In my view, sam­ple and fea­ture im­bal­ance rep­re­sent the most crit­i­cal chal­lenges. CNNs can learn di­verse view­points given ad­e­quate train­ing data, but we can­not fea­si­bly cap­ture every ob­ject from every con­ceiv­able an­gle. Furthermore, an­no­ta­tion qual­ity varies dra­mat­i­cally with im­age char­ac­ter­is­tics. Stock pho­tog­ra­phy and prod­uct im­ages yield crisp, ac­cu­rate bound­ing boxes; smart­phone snap­shots and ran­dom in­ter­net im­ages tell an en­tirely dif­fer­ent story. One glance at COCO an­no­ta­tions con­firms this re­al­ity.

Proposed Methods

Balanced Feature Pyramid

The al­go­rithm for this method is de­scribed as the fol­low­ing:

  1. Rescaling: Resize all fea­ture map into 1 size (intermediate size) us­ing in­ter­po­la­tion and max-pool­ing.
  2. Integrating: Sum all rescaled fea­ture and nor­mal­ize it.
  3. Refining: Directly use con­vo­lu­tions or use non-lo­cal mod­ule such as Gaussian non-lo­cal at­ten­tion.
  4. Strengthening: Rescale the ob­tained fea­ture to the orig­i­nal res­o­lu­tions.
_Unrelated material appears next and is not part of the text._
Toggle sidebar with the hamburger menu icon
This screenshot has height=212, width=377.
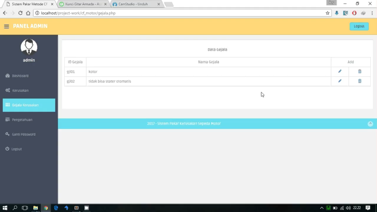pos(6,27)
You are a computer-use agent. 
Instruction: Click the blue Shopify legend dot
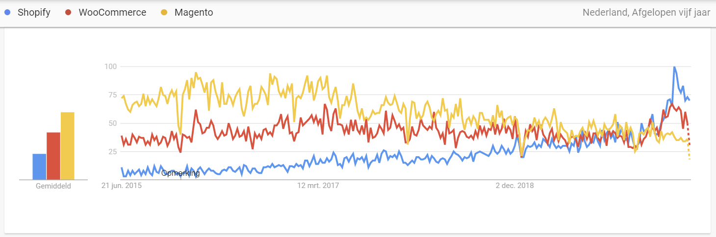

We can in­ter­pret those steps as ap­ply­ing a Pooling layer to form high-level fea­ture, which re­sem­bles the fi­nal pool­ing of im­age re­trieval. Hence, it means to im­prove the ab­stract level of the fea­ture.

Balanced L1 Loss

The whole for­mu­la­tion of the loss can be seen in the pa­per. In sum­mary, the au­thors want to: (1) cap the gra­di­ent of the box re­gres­sion in or­der to bal­ance with the clas­si­fi­ca­tion gra­di­ent and (2) im­prove the gra­di­ent of the easy sam­ples.

Experiment re­sults

From the re­sult of ab­la­tion ex­per­i­ments in Table 2, there are some in­ter­est­ing ob­ser­va­tions:

  • In gen­eral, com­bin­ing 3 meth­ods dra­mat­i­cally im­proves the av­er­age pre­ci­sion of large ob­jects. However, there is not much ef­fect shown in the small ob­jects. In my opin­ion, small ob­jects still are the most dif­fi­cult as­pect to im­prove de­tec­tion mod­els.
  • IoU bal­anced Sampling and Balanced L1 Loss clearly help to im­prove the Average Precision at IoU=0.75. It means they pro­duce boxes closer to the ground truth.
  • The same trend can also be seen on RetinaNet, where the au­thors used only two meth­ods (Balanced Feature Pyramid and Balanced L1 Loss). Again, the pro­posed meth­ods im­prove the over­all per­for­mance with quite a large mar­gin (+5%), es­pe­cially on the large ob­jects.

Implementation

In the next two weeks, I will im­ple­ment the bal­anced fea­ture pyra­mid and the bal­anced L1 loss. I am not sure if I have time for IoU sam­pler since my fo­cus is on RetinaNet which nat­u­rally does not use sam­pler (but we can trick it a bit and uti­lize the com­po­nent). Even though the au­thors have al­ready re­leased source code us­ing Pytorch, I have to rewrite the whole things through caf­fe2 and Detectron. It may take a while.


Weighted Component Loss

In a cou­ple of ex­per­i­ments, I have found that there is a big gap be­tween box pre­ci­sion and con­cept pre­ci­sion. So, my hy­poth­e­sis is that the box re­gres­sion loss ac­tu­ally dom­i­nates the whole loss of the model. From that, I halve the weight of the box re­gres­sion and train the model. Here is the re­sults:

Model Concept Recall Concept Precision
resnet36_tiny12_v0800 (baseline, size 256) 0.4000 0.4445
resnet36_tiny15_v0900 0.4122 (+3.05%) 0.4685 (+5.40%)
resnet36_tiny14_v0800 (baseline, size 320) 0.4194 0.4651
resnet36_tiny16_v0800 0.3906 (-6.8%) 0.4984 (+7.16)

tiny12 and tiny15 are ba­si­cally the same ex­cept tiny15 uses smaller loss weight for box re­gres­sion (0.5 in­stead of 1.0). The same set­tings are ap­plied for tiny14 and tiny16, re­spec­tively. From the re­sult, we can see by bal­anc­ing the loss com­po­nent, even with the naive ap­proach, it in­deed helps the over­all per­for­mance. However, the sec­ond set­ting is dif­fi­cult to ob­serve the per­for­mance gain. I bet­ter use the mAP in­stead.